There is a voice in my head that speaks to me all the time. When I was a kid, people used to say that speaking to yourself is the first sign of madness. I thought it was true, and so I concluded that I must be mad because I spoke to myself all the time. This wasn’t something I ever shared with anyone else. It was an agreement that I made with myself: “Yep, I am mad”.
As I grew older, I made a remarkable discovery. The voice in my head – the one that talks to me all the time – is in everybody’s head, and it talks to everybody all day long.
Researchers can now recognise when one thought ends and the next begins and have found that we have 6,200 thoughts a day: that’s 6.5 thoughts every minute.
So, like a radio station that’s always on, we tune in and listen to the voice in our head all day, every day. The important question is, what radio station are you tuned in to: ‘I ROCK 104.6 FM’ or ‘I SUCK 94.2 AM’?
“Is the voice in your head a champion for who you are, or is it a constant reminder of how inadequate you are?”
And that, I feel, is a rhetorical question, which research bears out. Of the 6,200 thoughts we have every day, a staggering 80% are negative thoughts, and 95% of our thoughts are the same thoughts repeating themselves over and over. Negative thoughts dominate our brain, and we are repeating the same negative thoughts day, after day, after day!
Pause and listen to the voice in your head: what do you hear?
“I’m not talented”
“I’m not pretty”
“I’m not smart”
“I’m not fun”
“I’m not good enough”
“I’m not loveable”
Before long, this becomes who we are. Like a handbrake that’s always on, these thoughts become agreements that we make with ourselves, about ourselves.
These agreements are not true.
They’re not written up in a book or tattooed onto your forehead. There’s no sign hanging above your bed. It’s a voice in your head. And they’re never challenged because they’re mostly unsaid.

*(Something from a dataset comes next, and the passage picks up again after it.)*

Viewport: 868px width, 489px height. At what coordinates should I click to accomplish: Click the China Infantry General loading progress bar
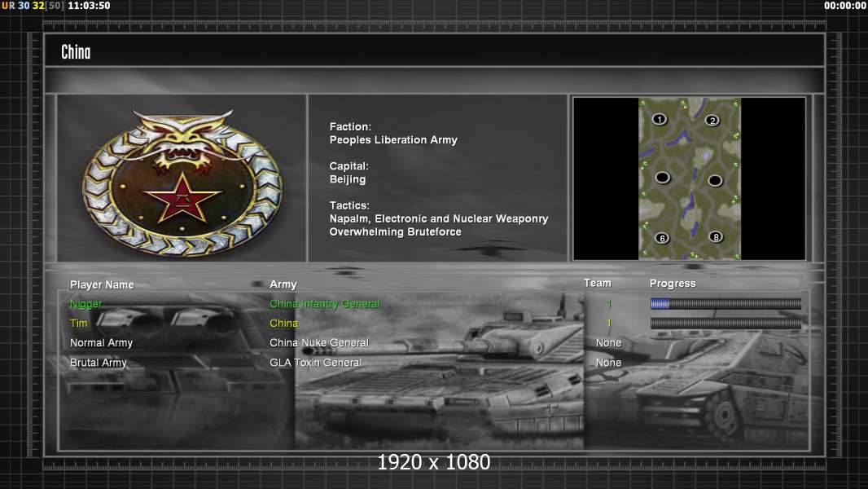726,304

We don’t go around telling people, “Let it be noted that I am not good enough”. In this way our lives are run by a false set of secret agreements that hold us back and stop us from realising our full human potential.
You can change the circumstances of your life all you want, but if the box of agreements in which you think is still the same, nothing will shift for you.
“It's what you think, feel, and believe about yourself that shapes and drives your identity, your performance at work, and your quality of life.”
If you can relate, see, and own (it takes courage) that the voice in your head is running and ruining your experience of life, let me just say this to you:
You are not the voice in your head. You are the feeling in your heart. You are the human being who cares, who laughs, who cries, who loves and who wants to be loved.
Recognising and embracing this truth about yourself will give you a feeling of freedom and open new doors of possibility.
To quote from William Blake, “If the doors of perception were cleansed everything would appear to man as it is, infinite.” (This quote was also the inspiration for The Doors calling themselves The Doors).